If the path is valid and the real user ID is superuser,
access() always returns 0, except when amode includes X_OK,
the path is not a directory, and none of the execute bits
are set in the file's mode.
-1 Failure. errno is set to indicate the error.
ERRORS
If access() fails, errno is set to one of the following values.
[EACCES] Search permission is denied on a component of the
path prefix.
[EACCES] The access control list does not permit the
requested access and the real user ID is not a
user with appropriate privileges.
[EFAULT] path points outside the allocated address space
for the process.
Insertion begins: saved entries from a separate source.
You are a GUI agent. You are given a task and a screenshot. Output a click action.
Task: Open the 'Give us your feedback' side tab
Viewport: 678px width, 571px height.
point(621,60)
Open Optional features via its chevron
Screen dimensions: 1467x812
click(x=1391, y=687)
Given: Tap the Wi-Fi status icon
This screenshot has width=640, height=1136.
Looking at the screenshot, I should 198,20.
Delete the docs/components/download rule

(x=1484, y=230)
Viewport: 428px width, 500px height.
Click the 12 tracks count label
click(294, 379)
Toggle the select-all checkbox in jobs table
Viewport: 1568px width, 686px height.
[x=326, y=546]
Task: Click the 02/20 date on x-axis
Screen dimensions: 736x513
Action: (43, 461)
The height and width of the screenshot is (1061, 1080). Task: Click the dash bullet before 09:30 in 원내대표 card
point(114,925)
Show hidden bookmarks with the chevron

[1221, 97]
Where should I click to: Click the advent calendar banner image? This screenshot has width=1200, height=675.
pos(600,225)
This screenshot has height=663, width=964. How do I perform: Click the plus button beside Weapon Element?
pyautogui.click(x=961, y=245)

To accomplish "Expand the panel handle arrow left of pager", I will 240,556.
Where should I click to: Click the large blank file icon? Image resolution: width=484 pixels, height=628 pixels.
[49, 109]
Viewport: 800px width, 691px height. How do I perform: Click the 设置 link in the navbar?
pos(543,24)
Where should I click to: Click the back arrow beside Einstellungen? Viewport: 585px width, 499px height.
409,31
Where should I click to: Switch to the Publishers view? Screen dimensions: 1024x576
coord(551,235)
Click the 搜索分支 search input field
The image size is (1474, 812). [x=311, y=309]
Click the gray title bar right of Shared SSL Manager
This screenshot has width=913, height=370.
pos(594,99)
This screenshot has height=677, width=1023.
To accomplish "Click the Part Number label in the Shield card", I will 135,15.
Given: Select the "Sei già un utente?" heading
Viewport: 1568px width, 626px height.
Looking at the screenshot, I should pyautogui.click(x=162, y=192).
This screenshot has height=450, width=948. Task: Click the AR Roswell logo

The reliable detection of this
error is implementation dependent.
[ELOOP] Too many symbolic links were encountered in
translating the path name.
[ENAMETOOLONG] The length of the specified path name exceeds
PATH_MAX bytes, or the length of a component of
the path name exceeds NAME_MAX bytes while
_POSIX_NO_TRUNC is in effect.
[ENOENT] Read, write, or execute (search) permission is
requested for a null path name.
[ENOENT] The named file does not exist.
[ENOTDIR] A component of the path prefix is not a directory.
[EROFS] Write access is requested for a file on a read-
only file system.
[ETXTBSY] Write access is requested for a pure procedure
(shared text) file that is being executed.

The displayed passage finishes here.